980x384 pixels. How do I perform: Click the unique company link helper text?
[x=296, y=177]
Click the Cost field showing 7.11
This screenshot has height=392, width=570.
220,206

※ ※ ※

**WHAT IS BEING ASKED**
Down to the final line, the data above must be copied exactly.

**ANSWER**
980x384 pixels. How do I perform: Click the unique company link helper text?
[x=296, y=177]
Click the Cost field showing 7.11
This screenshot has height=392, width=570.
220,206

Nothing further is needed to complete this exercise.